Почему некоторые сайты открываются по 15-20 минут Mikrotik?

Question

[Артем]

Суть такая: заменили старенький керио на новенький RB2011UiAS-RM.
Конфиг фаера у микрота стандартный.
Сеть доменная, ДНС используется на DC.

Некоторые сайты (например rbc.ru www.delikateska.ru) стали открываться по 40 минут.

Что делалось:
1. "Игрался с настройками браузеров" (т.к. код страницы скачивается, отображение происходит через 15 минут, думал дело в одной машинке, но нет, весь офис)
2. Отключал антивирус (каспер 6.0 WS)
3. Подставлялись гугловские DNS
4. VPN-ился снаружи на микрот, на домашнем компе через VPN всё открывалось нормально.

Answer 1

[Владимир Дубровин]

Установите правильные значения MTU (скорее всего они сейчас установлены выше реальных) на линке с провайдером и на интерфейсе в локальную сеть + проверьте, не режутся ли пакеты ICMP fragmentation needed.

Comments

[Артем]

Спасибо, кто бы мог подумать!)))
Выставил вместо 1458 1500 и всё взлетело, провайдер в Мск - редиска)

Answer 2

[Walt Disney]

Сайт не может открываться столько времени, браузер кинет окно, что сайт не доступен.
Значит браузер считает, что он показывает сайт. Соответственно предположим, что сайт блочит асинхроная загрузка какого то внешнего ресурса в цикле, соответственно можно предположить, что это какие то кнопки/плагины соц сетей или какие то рекламные сети или блокировщики рекламных серей или счётчики и т.п.

Попробуйте по f12 в хроме на вкладке networks посмотреть на чём виснет процесс.

p.s. Давно правда, при сдаче проекта в офисе заказчика, имел опыт, что фильтрацию контента в браузере в касперском отключить нельзя, он резал js код в админке сайта, и при отключении или закрытии модуль фильтрующий инет оставался активным.

Comments

[Артем]

Ну так страница-то загружается, т.е. есть серый фон, при клике правой клавишей мыши -> показать код, код там вполне показывается.

Само отображение происходит через 15-20 минут...

Каспер удаляли целиком с компа, результата нет.

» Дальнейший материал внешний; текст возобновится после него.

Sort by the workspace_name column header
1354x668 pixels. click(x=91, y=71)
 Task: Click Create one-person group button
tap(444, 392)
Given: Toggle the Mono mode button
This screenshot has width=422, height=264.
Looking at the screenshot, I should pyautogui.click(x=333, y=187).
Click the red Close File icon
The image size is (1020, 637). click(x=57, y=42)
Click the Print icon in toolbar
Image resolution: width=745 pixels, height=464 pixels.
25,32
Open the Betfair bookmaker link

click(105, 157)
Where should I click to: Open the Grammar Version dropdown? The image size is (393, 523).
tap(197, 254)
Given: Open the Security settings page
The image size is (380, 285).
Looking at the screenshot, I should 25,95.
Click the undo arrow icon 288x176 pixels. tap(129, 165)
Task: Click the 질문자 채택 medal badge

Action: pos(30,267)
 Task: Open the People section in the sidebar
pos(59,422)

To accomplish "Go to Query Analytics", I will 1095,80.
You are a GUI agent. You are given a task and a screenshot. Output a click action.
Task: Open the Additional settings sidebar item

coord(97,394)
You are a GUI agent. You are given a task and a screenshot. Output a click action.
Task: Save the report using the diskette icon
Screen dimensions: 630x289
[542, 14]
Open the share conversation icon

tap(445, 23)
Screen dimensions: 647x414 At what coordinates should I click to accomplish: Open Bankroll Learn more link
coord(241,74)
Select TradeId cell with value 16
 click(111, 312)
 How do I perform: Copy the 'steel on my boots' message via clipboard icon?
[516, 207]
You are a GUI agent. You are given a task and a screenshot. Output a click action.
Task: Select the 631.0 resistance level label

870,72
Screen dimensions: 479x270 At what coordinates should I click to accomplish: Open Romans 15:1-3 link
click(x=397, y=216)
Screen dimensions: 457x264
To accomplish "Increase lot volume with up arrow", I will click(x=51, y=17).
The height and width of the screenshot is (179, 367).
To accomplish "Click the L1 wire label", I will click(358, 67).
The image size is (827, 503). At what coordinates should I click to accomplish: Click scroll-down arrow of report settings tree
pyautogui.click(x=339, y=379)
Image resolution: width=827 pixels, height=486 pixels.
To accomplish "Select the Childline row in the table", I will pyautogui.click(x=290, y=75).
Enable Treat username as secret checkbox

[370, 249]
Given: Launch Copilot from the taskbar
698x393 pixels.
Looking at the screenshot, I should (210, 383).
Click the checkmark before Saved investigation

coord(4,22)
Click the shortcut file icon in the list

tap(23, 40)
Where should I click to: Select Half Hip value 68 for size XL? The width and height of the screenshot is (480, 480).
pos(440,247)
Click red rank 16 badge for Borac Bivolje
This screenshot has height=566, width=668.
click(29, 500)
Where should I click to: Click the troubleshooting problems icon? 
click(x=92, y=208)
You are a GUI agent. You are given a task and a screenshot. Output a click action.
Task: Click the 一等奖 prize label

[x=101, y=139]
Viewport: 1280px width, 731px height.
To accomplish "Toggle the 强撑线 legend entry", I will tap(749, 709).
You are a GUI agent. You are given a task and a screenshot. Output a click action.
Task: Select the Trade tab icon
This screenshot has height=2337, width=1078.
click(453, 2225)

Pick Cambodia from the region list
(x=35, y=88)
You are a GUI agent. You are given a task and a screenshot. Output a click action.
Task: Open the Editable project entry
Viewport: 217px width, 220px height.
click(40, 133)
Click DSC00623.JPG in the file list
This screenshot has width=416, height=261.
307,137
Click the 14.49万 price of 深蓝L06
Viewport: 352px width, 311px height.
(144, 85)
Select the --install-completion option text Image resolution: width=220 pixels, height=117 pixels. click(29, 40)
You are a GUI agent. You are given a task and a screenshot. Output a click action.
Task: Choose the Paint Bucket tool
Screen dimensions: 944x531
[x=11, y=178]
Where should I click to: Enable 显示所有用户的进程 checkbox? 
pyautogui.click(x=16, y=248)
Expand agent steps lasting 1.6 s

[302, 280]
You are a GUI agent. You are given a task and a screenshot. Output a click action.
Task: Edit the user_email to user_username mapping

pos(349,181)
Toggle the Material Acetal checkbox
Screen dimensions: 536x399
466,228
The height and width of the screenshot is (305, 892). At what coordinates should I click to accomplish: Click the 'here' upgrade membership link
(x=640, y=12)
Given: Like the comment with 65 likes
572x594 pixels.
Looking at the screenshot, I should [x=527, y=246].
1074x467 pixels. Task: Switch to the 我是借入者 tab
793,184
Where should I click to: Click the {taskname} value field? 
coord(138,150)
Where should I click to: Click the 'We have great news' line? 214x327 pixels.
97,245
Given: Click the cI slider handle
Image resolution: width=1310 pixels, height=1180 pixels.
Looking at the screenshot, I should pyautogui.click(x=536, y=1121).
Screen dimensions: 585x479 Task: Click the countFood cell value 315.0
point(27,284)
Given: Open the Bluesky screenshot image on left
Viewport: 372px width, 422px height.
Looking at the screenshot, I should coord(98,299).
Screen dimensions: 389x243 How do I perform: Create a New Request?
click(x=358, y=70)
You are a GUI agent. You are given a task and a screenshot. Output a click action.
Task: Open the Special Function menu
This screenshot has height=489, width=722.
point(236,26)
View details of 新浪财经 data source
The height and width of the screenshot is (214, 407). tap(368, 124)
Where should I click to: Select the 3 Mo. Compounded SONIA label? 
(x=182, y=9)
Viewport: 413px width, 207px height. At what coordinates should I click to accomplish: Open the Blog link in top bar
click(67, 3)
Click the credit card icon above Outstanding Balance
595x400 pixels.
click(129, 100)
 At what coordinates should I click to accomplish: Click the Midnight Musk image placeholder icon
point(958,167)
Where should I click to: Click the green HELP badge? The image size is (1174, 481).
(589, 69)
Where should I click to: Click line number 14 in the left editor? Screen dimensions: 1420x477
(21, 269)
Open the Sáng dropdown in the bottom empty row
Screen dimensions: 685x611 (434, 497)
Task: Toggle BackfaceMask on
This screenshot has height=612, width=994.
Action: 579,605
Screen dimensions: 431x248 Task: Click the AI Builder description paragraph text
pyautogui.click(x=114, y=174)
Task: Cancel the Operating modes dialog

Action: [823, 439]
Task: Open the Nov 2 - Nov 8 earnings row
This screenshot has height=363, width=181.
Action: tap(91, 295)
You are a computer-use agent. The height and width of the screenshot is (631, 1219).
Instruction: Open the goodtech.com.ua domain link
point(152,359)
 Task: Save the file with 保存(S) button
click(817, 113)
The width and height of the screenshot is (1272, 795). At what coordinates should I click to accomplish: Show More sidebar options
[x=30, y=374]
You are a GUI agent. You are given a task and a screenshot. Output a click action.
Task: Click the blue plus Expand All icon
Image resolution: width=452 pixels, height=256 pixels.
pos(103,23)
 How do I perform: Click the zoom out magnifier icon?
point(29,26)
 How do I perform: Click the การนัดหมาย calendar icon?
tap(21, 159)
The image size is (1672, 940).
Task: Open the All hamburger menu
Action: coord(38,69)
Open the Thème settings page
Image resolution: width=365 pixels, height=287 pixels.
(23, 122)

Про f12 проверю чуть позже, но логично, что дело не в сайте, ибо с домашнего компа через VPN всё ок.

[Walt Disney]

gangz: да я понял что она загружается, но рендеринг может блочить или падающий js, или какая то надстройка над браузером реагирующая на, что то из содержимого страницы. Но это как бы или следствие, или совпадение времени обнаружения проблемы с временем смены роутера.

отключите фаервол и проверьте без него, уже гадать будет проще.

Из экзотического, давно давно ловил глюки в стиле хочу открываю, хочу нет, для ssl соединений при низком mtu, подробностей уже не помню.

p.s. в той истории насколько помню (но не уверен) удаление каспера не удаляло этот модуль.

[Артем]

Walt Disney: надстроек нет никаких, вариант с модулем для сайтов - проверю.

[Артем]

действительно 2 скрипта не грузились

Answer 3

[oldbro]

Я бы начал с того, что обновил прошивку, удалил стандартный конфиг микрота. С нуля настроил лишь минимум (свитч, локальную сеть и нат). Без файрвола и днс (прописать руками на машине).
Если не зафиксируется, то:
Проверил бы, нет ли двух DHCP-серверов (на микротике и в АД, например, вдруг забыли и нет ли от провайдера dhcp-сервера). Проверил бы трассировку до проблемных сайтов, сравнив с трассировкой нормально работающих сайтов. Настроил бы файрвол с запретом всей LAN, кроме своего компа, выходить в инет (более жесткий вариант - отключил бы все физические свитчи от микротика, оставив прямой кабель до своего компа). Ну а там, уже дальше плясать.

Comments

[Артем]

1, 2, 3 делалось.
Второго DHCP нету, трассировка в норме.

Совета в файером - не понял, зачем?

[oldbro]

Чтобы исключить возможный "фонящий" трафик от хостов (зараженных) или свитчей в локальной сети. Или как-то очень давно сталкивался с тем, что сотрудник воткнул один патч-корд в две розетки, в сети творились в прямом смысле "чудеса".

[Артем]

oldbro: ок, проверю, но, по ходу, петель нет.

[Maksim]

gangz: Проделайте то что вам посоветовал Дисней... (с F12 в хроме)

Answer 4

[alexxandr]

Так как их писали косые веб-макаки. JS на 15 мегабайт - норма жизни. А лучше всего - если на шаред хостинге.